Educators Explore Computer Science in 2nd Summer Institute

dollarphotoclub_51426752MMSA’s Exploring Computer Science (ECS) project launched into its second year with 21 teachers participating in an exciting and fun summer institute on the Bangor campus of the University of Maine at Augusta. This second cohort of the NSF-funded ECS project will continue to expand access to quality computer science instruction for Maine students.

Two facilitators from Massachusetts and two Cohort 1 teacher leaders directed the institute held at the University of Maine at Augusta’s Eastport Hall in Bangor. Lisa Marchi and Tom Keller from MMSA also attended the institute. Participants were led through five days of content and pedagogy professional development using the ECS curriculum that was developed through funding of the National Science Foundation.

Participants use node graphs during the Summer Institute.
ECS teachers use a node graph to find the shortest route in “Muddy City” during the Summer Institute.

Exploring Computer Science is a six-unit, year-long curriculum that MMSA has expanded through the addition of five lessons that incorporate computer science concepts being used in Maine businesses. These Maine workplace examples are designed to help students recognize that computer science jobs are being done locally and are quite varied in their offerings.

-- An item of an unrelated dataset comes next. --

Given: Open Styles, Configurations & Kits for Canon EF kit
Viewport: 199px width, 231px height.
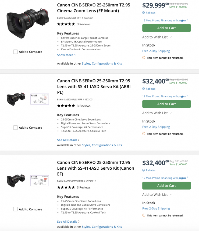Looking at the screenshot, I should (102, 227).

The ECS teachers will be come back together four more times during the school year, in person and virtually, to complete their professional development program. Each teacher will be implementing ECS units in the classroom during the school year. The ECS course was designed for students to take once they had taken Algebra I and meant to be especially inviting to girls and ethnically underrepresented students.
These 21 new-to-ECS teachers herald from Madawaska to Gorham (6 hour driving time spread) and include six teachers from Washington County. “Expanding the reach across Maine is an important aspect of this project,” said Tom Keller, MMSA Senior Research Scientist and Principal Investigator on this NSF project. “It’s crucial to include rural students in this work and give them the tools they need to use all the possibilities that broadband connections and computers and apps bring to them. Maine is the most rural state in the nation, and including these teachers in so many rural areas helps meet Maine kids where they live.”